I was installing one of our applications that stores a serialized file in the special folder LocalApplicationData. My boss has a ton of configuration information in his current install of this application, and I thought it would be a good thing to simply copy his current configuration over to his new machine. Hey, anything that makes his life easier makes my life easier!
So I began by copying his binary file to a network location for later retrieval. I then went to his new Vista PC … and couldn’t find the correct folder path. I looked all through the Vista folder structure, which only served to frustrate me. On XP, the directory path was something like C:\Documents and Settings\%user%\Local Applications\Application Data\. In Vista C:\Documents and Settings\%user%\ has been replaced with simply C:\Users\%user%\.

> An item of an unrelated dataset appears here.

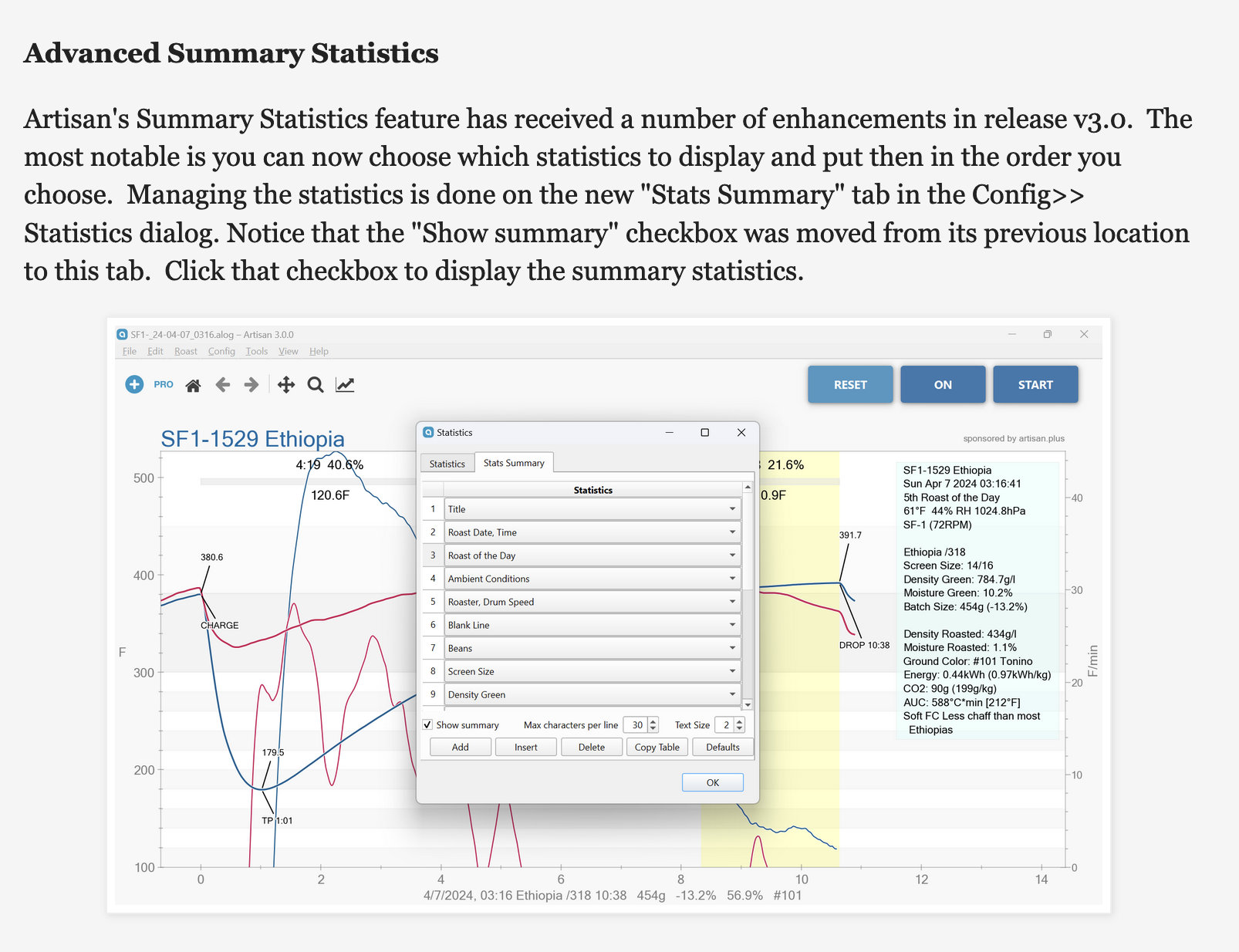The height and width of the screenshot is (952, 1239).
Task: Click the forward arrow toolbar icon
Action: click(252, 385)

But I couldn’t find anything there like what I needed, nor anywhere else for that matter, so I wrote a quick little Console application to output the Special Folder path. Sure enough, it turns out to be C:\Users\%user%\AppData\Local. I went back to Windows Explorer and could not see the folder. Of course, that is when I realized that the folder was hidden.
No problem, I thought, I just need to alter the view to show hidden files and folders, something I’ve done a hundred times on Windows machines. So I right-click in the folder, select “Customize This Folder”, and … nothing. No option to show hidden items. Hmmm, they must have moved it. I right-click and try “Properties”. Still no joy.
Finally, in the tool bar, under the “Organize” drop down, I find an option for “Folder and Search Options”. This window has a “View” tab that reveals the old View options I am used to seeing. Finally! I checked the option for “Show hidden files and folders” (and made a couple of other changes while I was in there) and now I can finally find the correct path. I hate relearning old tricks.
So back to the lesson: I found the correct path, which had been created by my application, retrieved the binary file from the Network store, and replaced the new one created by the application install. I open the application and Viola! – all my boss’s configurations are happily restored.
So, take advantage of the Special Folder system. The folder structures between XP and Vista are quite different, but using this approach made reinstalling my old .NET 1.1 application a happy affair.